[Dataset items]
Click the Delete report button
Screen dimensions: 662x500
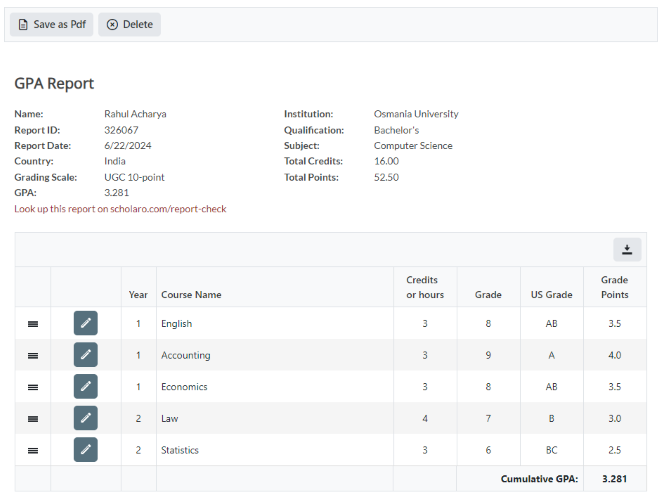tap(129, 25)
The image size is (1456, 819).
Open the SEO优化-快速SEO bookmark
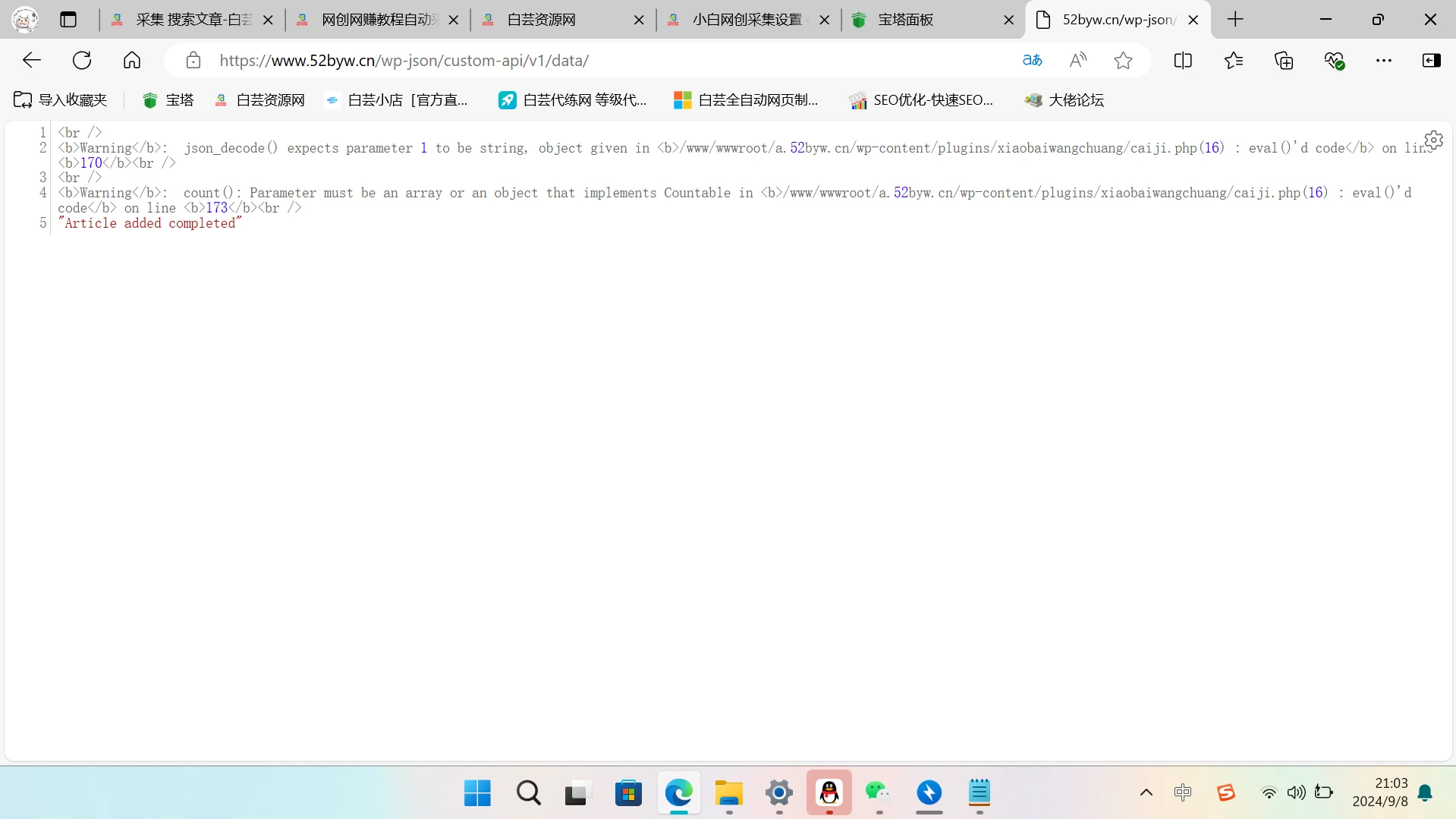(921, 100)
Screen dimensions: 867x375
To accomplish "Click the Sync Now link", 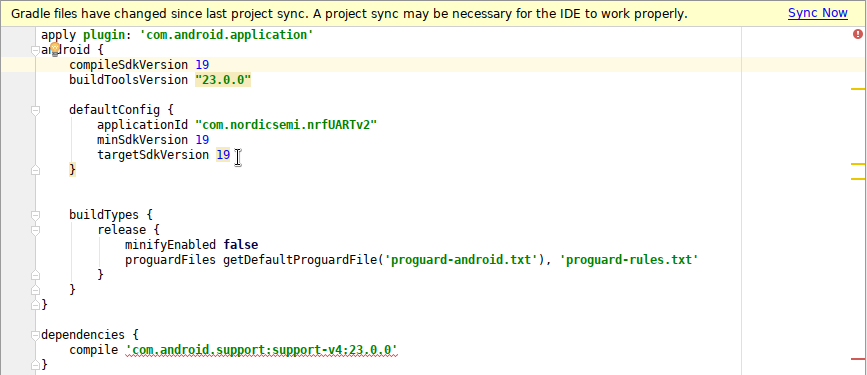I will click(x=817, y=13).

==

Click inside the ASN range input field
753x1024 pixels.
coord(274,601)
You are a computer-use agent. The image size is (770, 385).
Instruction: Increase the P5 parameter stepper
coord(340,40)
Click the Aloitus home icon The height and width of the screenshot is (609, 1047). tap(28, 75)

Work required: Write the number of lines above that contain the string "size", and nothing besides.

Solution for this exercise: 2